Although FG has been proved to prevent anastomotic leakage in clinical, controversial study has reported that there were postoperative complications [23]. Since it is difficult to perform local injection of VEGF into the entire colonic circumference in clinical practice, and local injection liquid solutions containing VEGF may cause adverse effects [52425], including vessels malformation, vascular perfusion or transient angiogenesis, it is urgent to explore an ideal method for wound healing. Reports have already revealed that administration of a formulation of VEGF mixed with FG into the operative site is effective for wound healing [26]. As a carrier, a mixture FG and VEGF may protect VEGF from degradation in liquid solution, and VEGF will be gradually absorbed with FG and sustained release. Our findings revealed that postoperative bursting pressures and hydroxyproline concentrations increased gradually, and a significant increasing was observed from days 7 in VEGF + FG group. Likewise, the histopathological examination was also complied with this result. Additionally, in the present study, adverse signs such as anastomotic bleeding and transient angiogenesis from VEGF + FG group were not observed. FG mixed with VEGF may avoid the degradation of VEGF in liquid solution, and reduce and even eliminate the adverse reactions in transfusion as well as the reaction of compatibility of medicine in infusing pipe, proving that a mixture formulation of FG and VEGF was an ideal method for wound healing.

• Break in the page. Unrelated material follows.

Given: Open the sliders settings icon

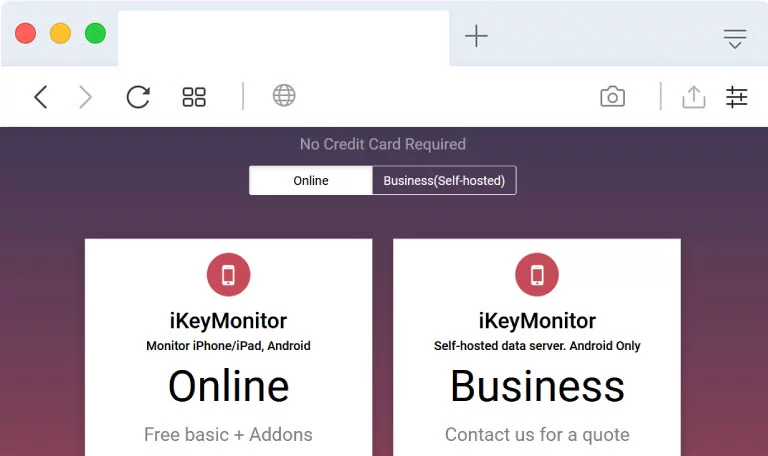Looking at the screenshot, I should coord(736,96).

Obviously, in vivo pharmacokinetic studies should be further analyzed to confirm the result of sustaining release. In addition, further evaluation in relevant preclinical models would be important to support the potential of such mixtures for the clinical treatment of ileal anastomotic leakage. Even different types of glues are still needed to elucidate the most suitable method for ileal anastomoses and are fundamental before its clinical application. Finally, further study should be investigated to identify the effect of VEGT + FG on anastomosis without infection in the future.

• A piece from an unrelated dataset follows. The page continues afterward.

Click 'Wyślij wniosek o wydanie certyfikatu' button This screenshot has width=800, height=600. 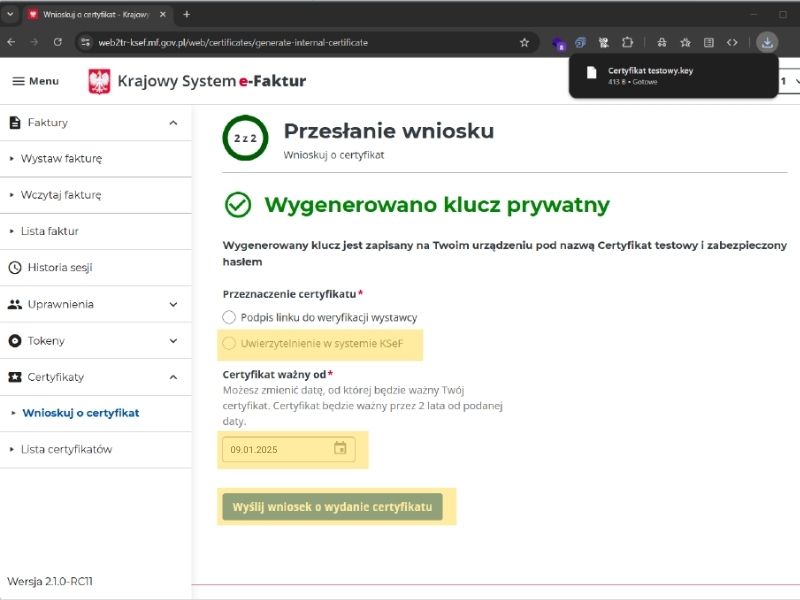coord(331,507)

Overall, the data presented in this report supports that a sustained, local delivery of FG with rhVEGF165 can provide a method to reduce inflammation, stimulate neovascularization, and enhance the wound healing of ileal anastomoses in an ileal anastomosis with abdominal infection rabbit model. These findings may provide a theoretical basis for clinical prevention of intestinal anastomosis.